§ TASK TO COMPLETE
From the line that contains "Where should I" to the last line of the data below, transcribe every line exactly. Do not include the pictures.

[Collected data entries]
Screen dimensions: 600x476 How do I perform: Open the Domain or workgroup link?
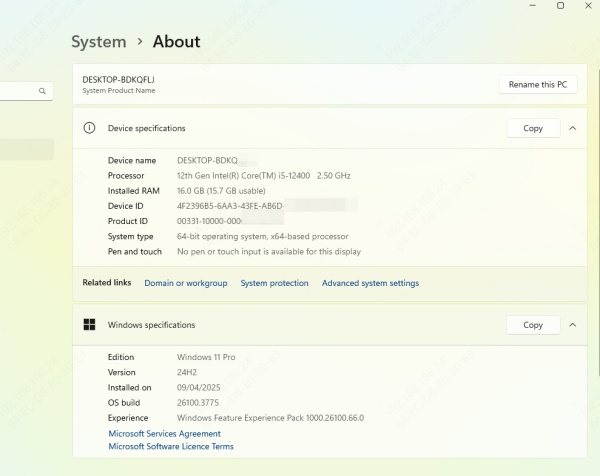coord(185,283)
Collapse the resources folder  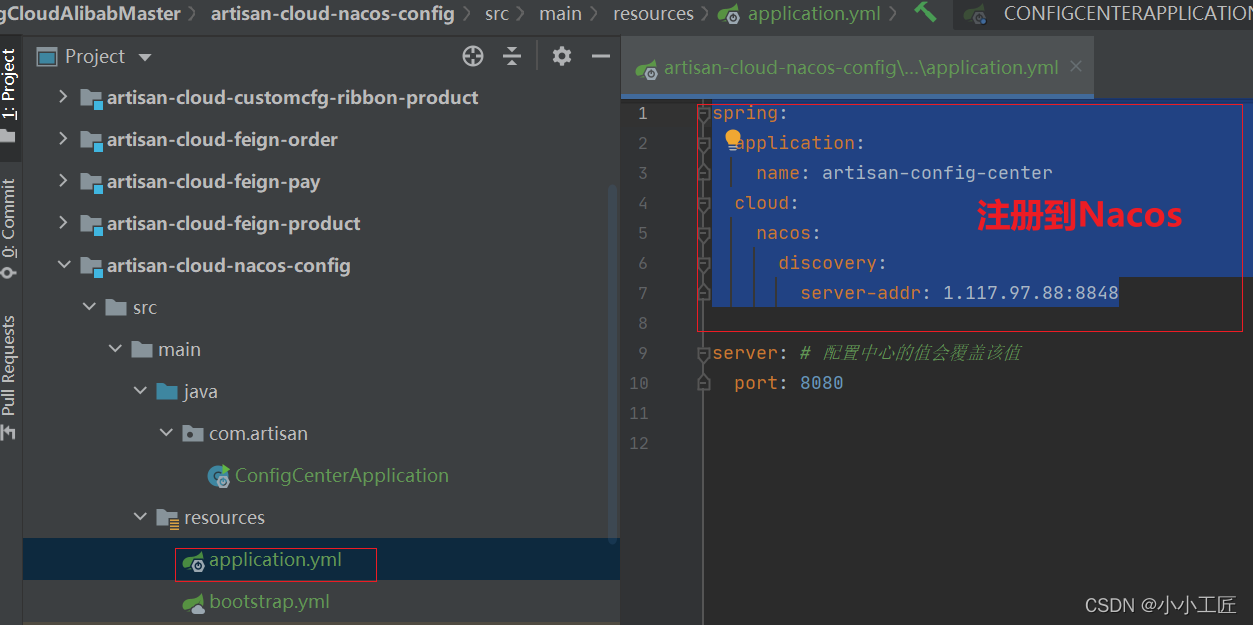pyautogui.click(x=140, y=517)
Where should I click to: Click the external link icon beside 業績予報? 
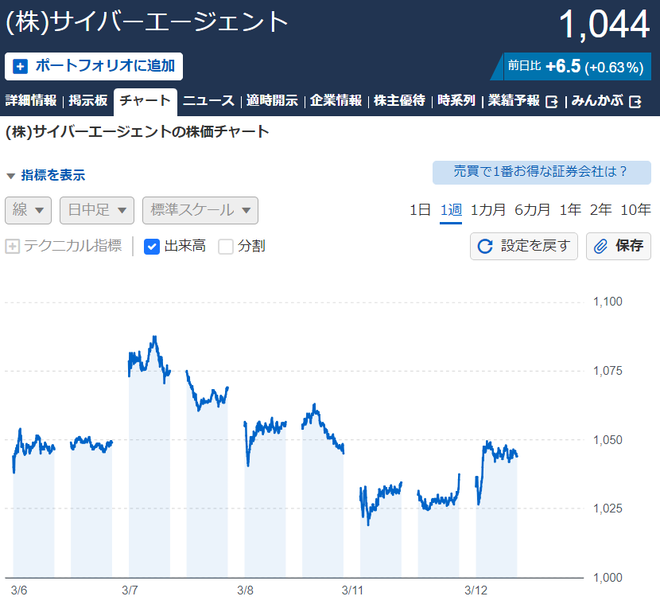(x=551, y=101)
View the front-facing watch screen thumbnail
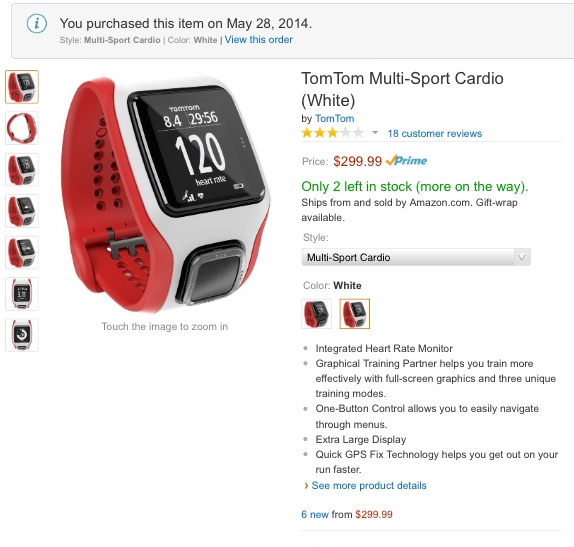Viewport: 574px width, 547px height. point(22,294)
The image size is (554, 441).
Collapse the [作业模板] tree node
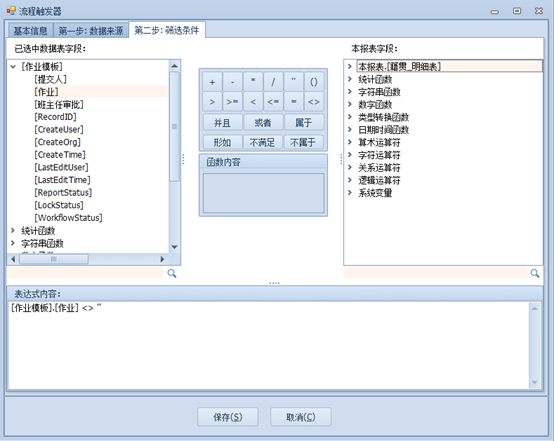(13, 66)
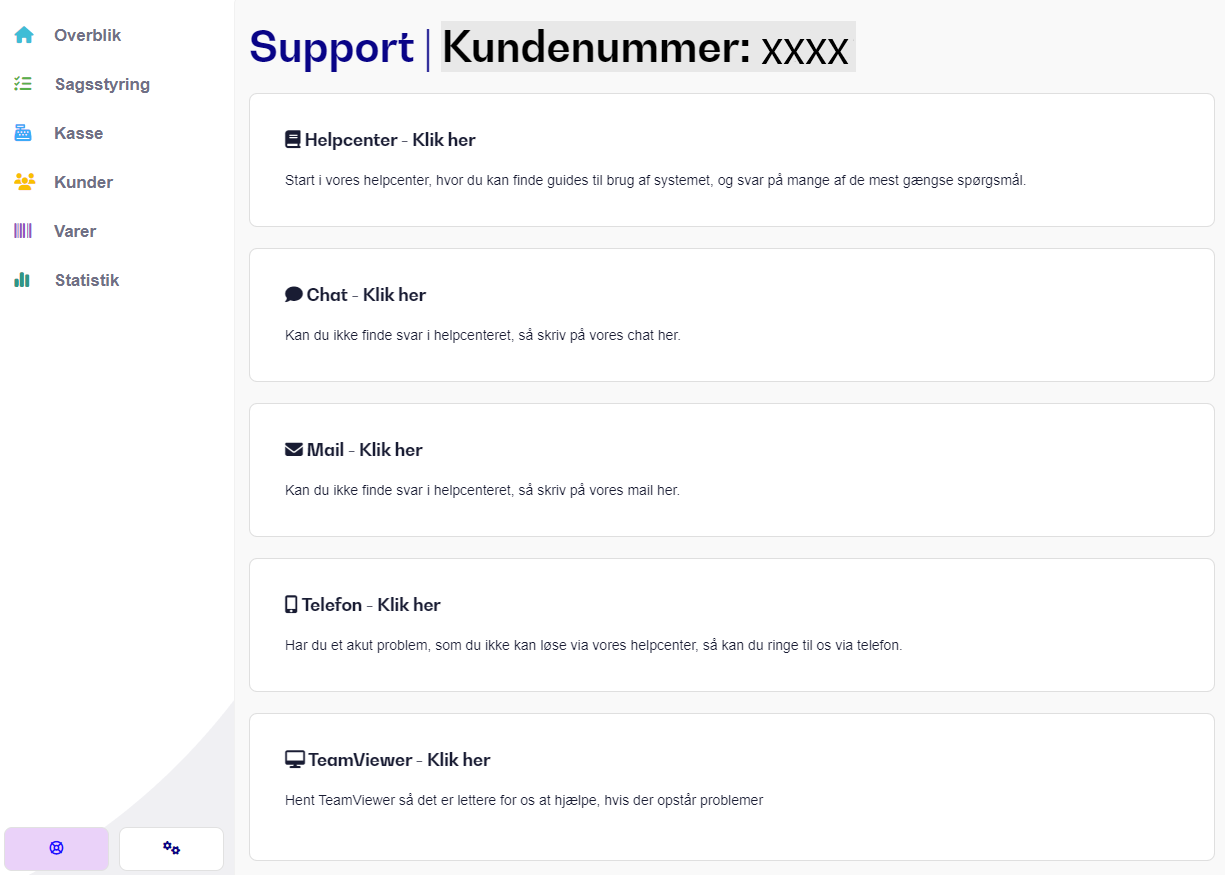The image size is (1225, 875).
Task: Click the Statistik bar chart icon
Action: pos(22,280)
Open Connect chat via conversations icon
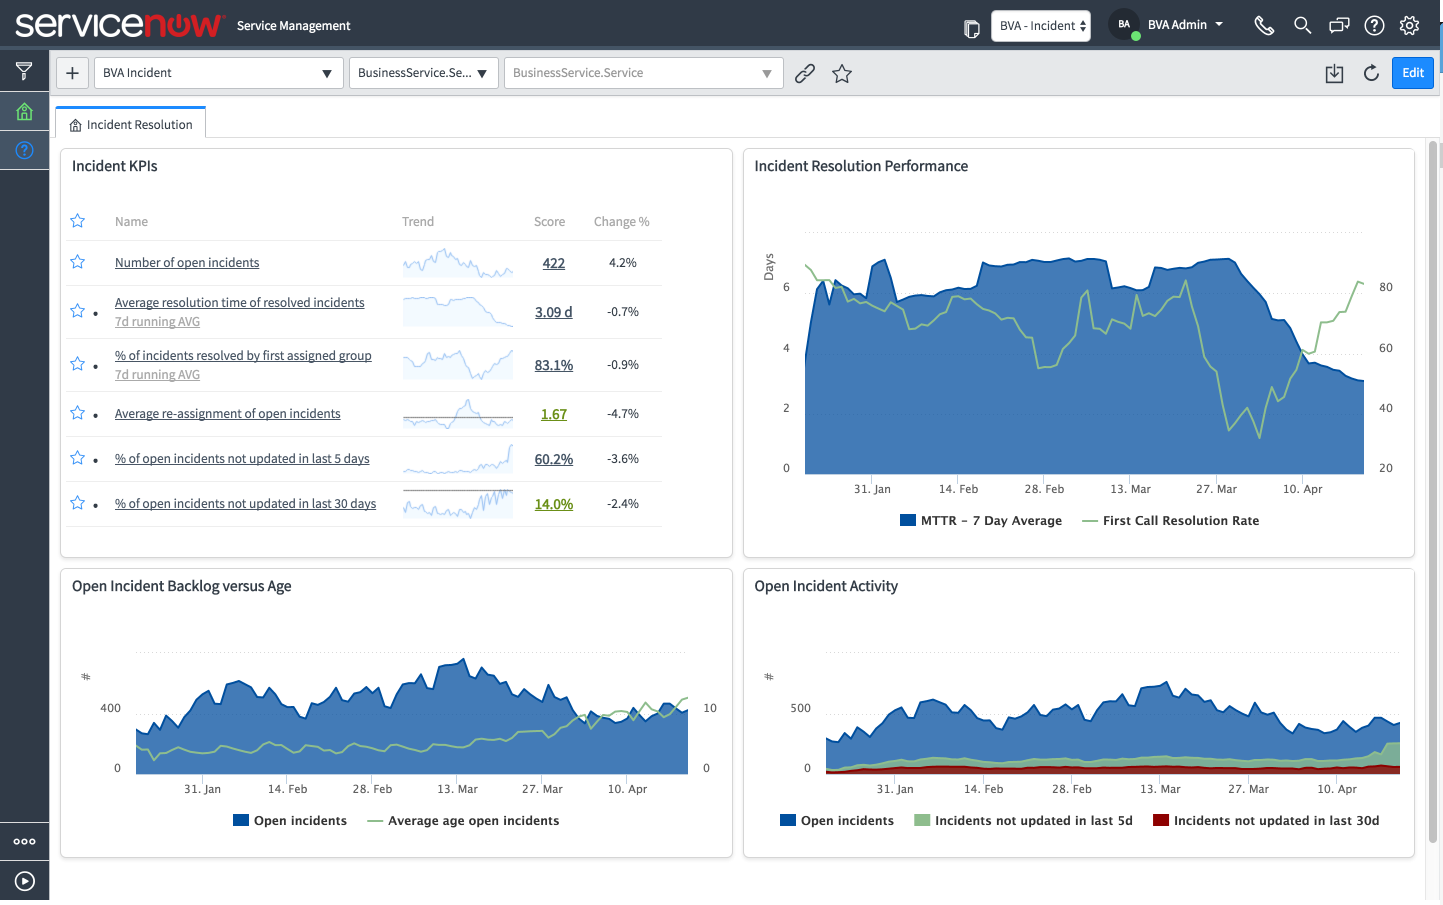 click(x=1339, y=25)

§ SOLUTION TO THE PROBLEM
Where should I click to: Click the external link icon beside 業績予報? 
(x=551, y=101)
View the front-facing watch screen thumbnail
Viewport: 574px width, 547px height. point(22,294)
The image size is (554, 441).
Collapse the [作业模板] tree node
(13, 66)
The image size is (1225, 875).
Task: Click the Statistik bar chart icon
Action: pos(22,280)
Open Connect chat via conversations icon
 click(x=1339, y=25)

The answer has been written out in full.